Marilyn (30), warga Medan, disabilitas netra, sering menghadapi tantangan besar dalam mengakses layanan ataupun pendidikan kesehatan reproduksi, dikarenakan tidak tersedianya alat peraga yang memadai serta petugas yang cukup dan sensitif berinteraksi dengannya.
Di daerah lain, Nadia Zahra Khairunnisa (18), warga Kota Makasar, disablitas intelektual, dan Dewi Rosdiana (26), warga Lombok Tengah, disabilitas mental, ketika mereka mencoba mendapatkan informasi dan pelayanan yang layak, kerap terabaikan dan dianggap tidak perlu oleh petugas medis yang tidak terlatih untuk memahami kebutuhan khusus mereka.

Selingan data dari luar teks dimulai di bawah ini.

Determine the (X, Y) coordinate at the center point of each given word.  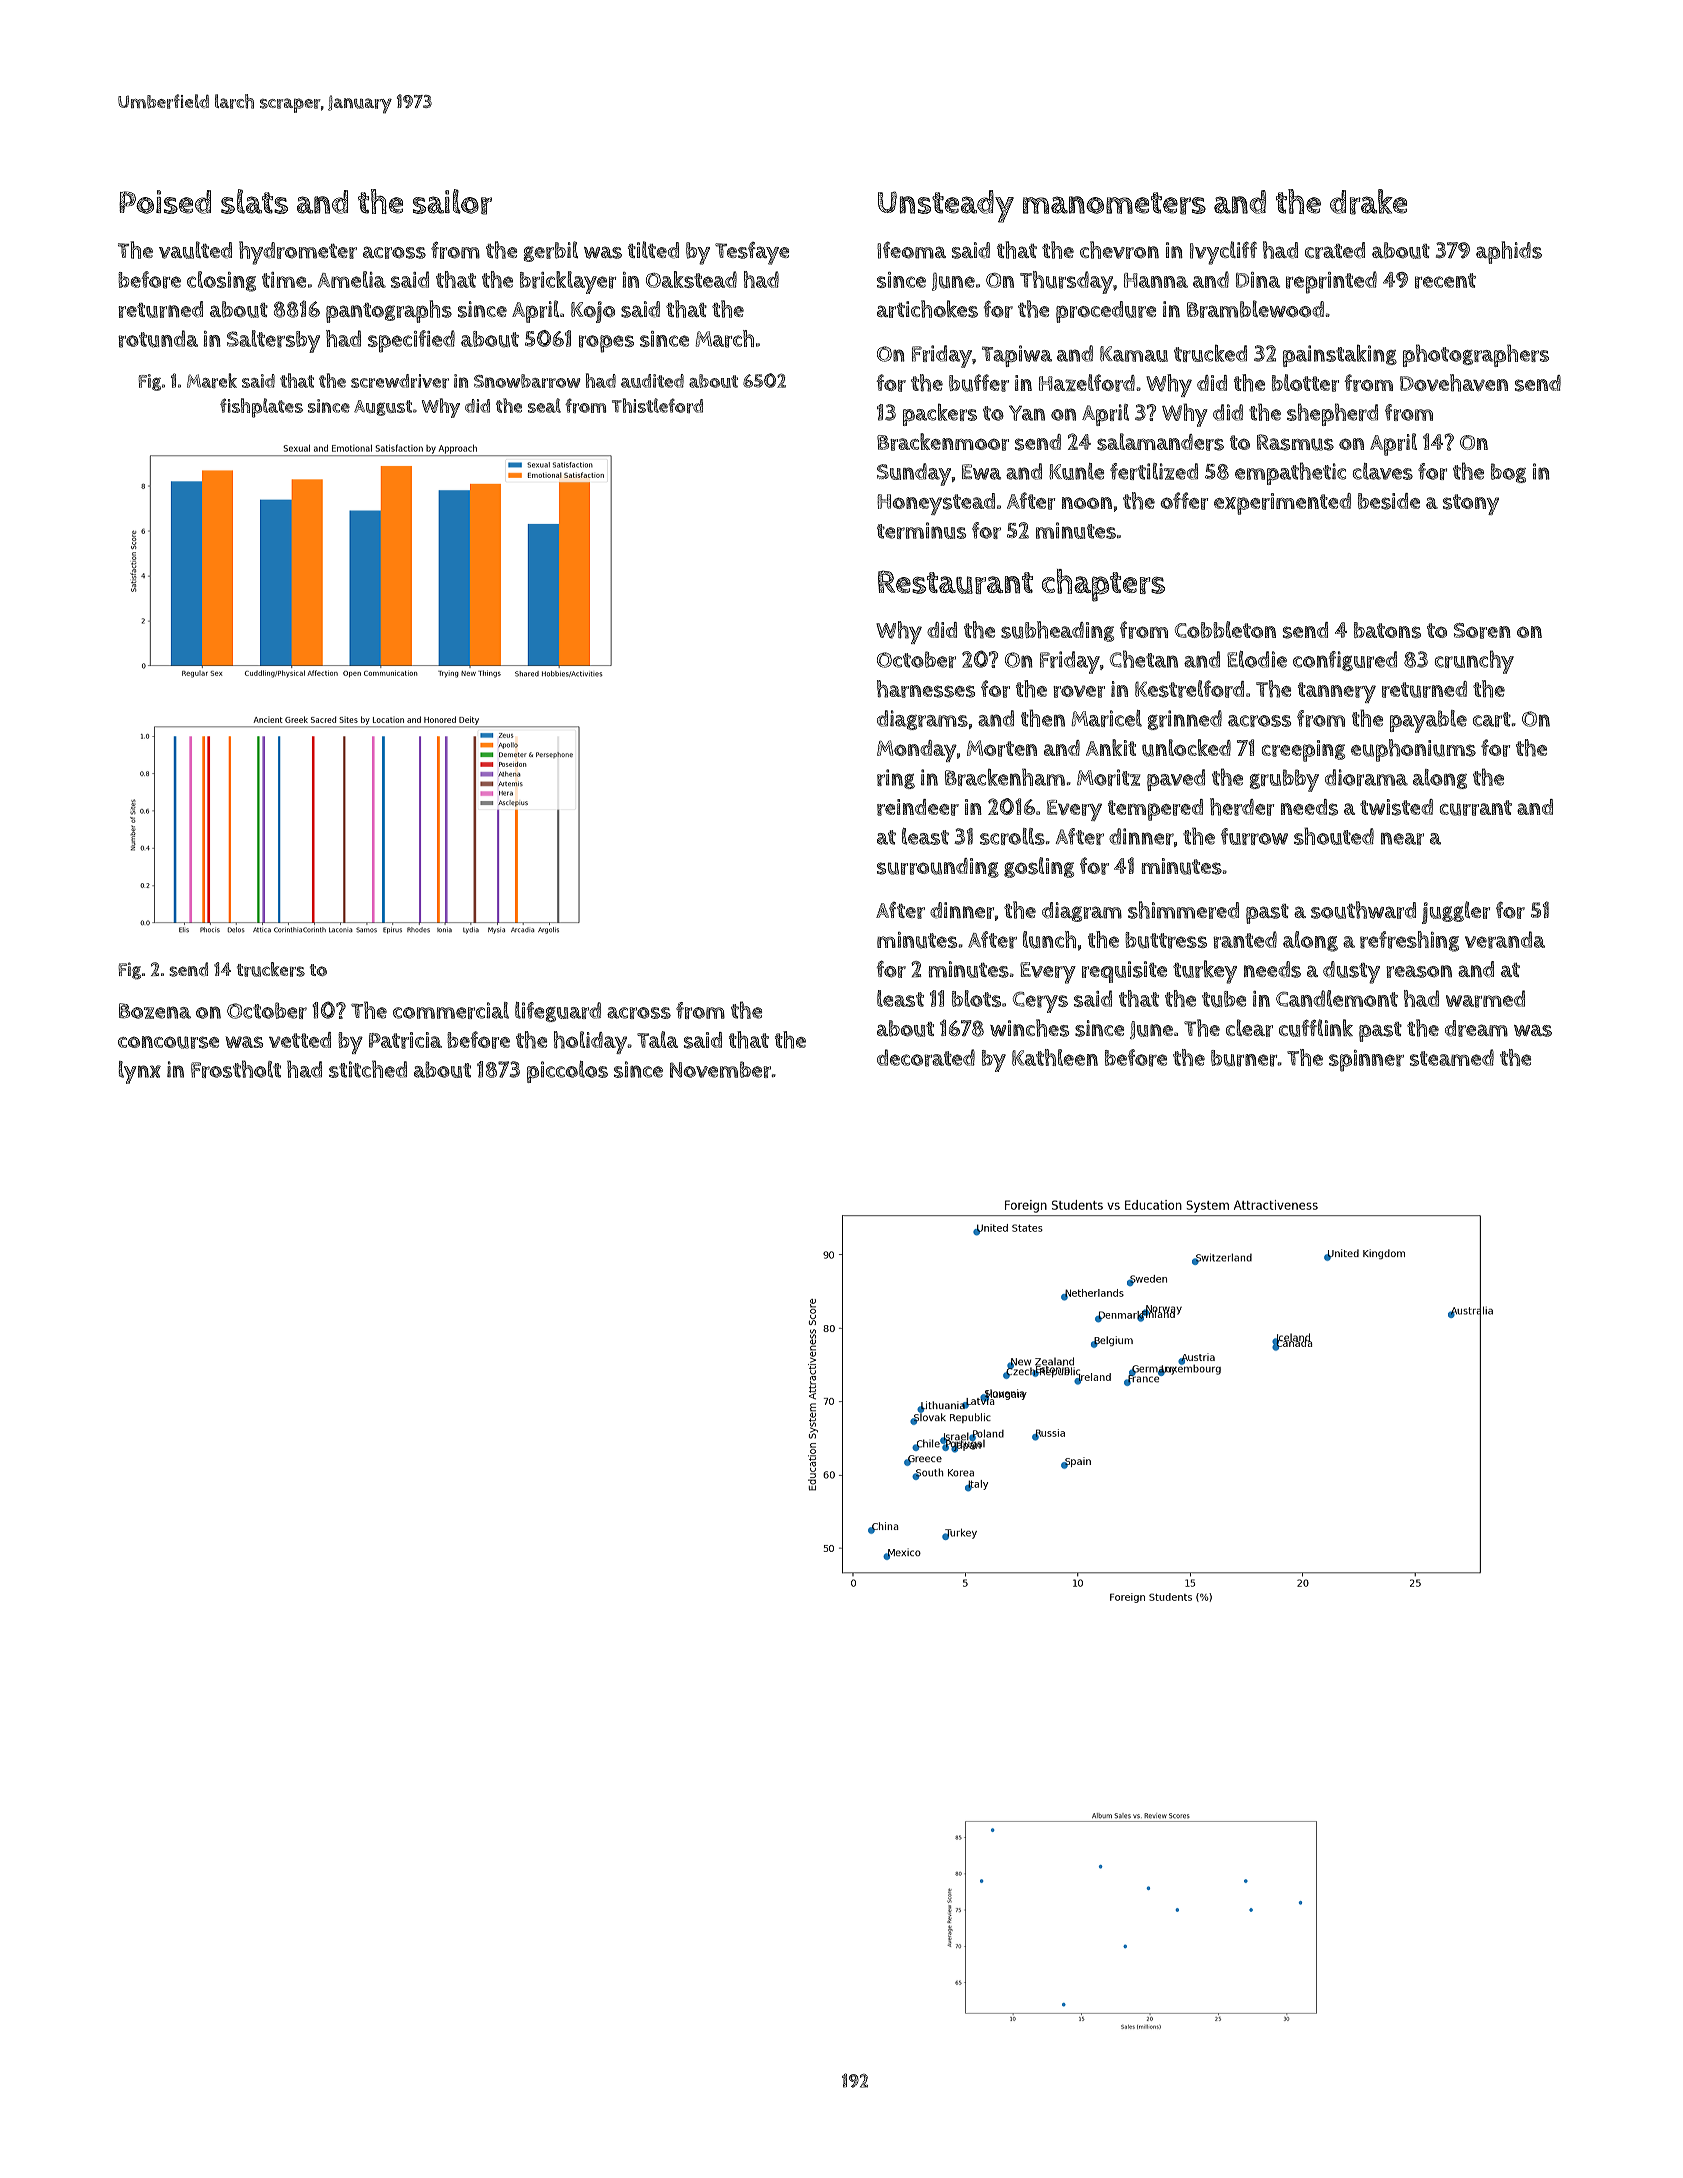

Fakta-fakta di atas disampaikan oleh Revita Avi, Ketua Umum Himpunan Wanita Disabilitas Indonesia (HWDI), pada Seminar Nasional Diseminasi Hasil Penelitian dan Audit Sosial Pelayanan Kesehatan bagi Warga Penyandang Disabilitas di Hotel Aryaduta (9/9/2024).
“Kisah-kisah seperti ini mencerminkan realitas kerentanan yang dihadapi oleh jutaan penyandang disabilitas di Indonesia untuk mendapatkan akses terhadap layanan kesehatan yang layak,” papar Revita.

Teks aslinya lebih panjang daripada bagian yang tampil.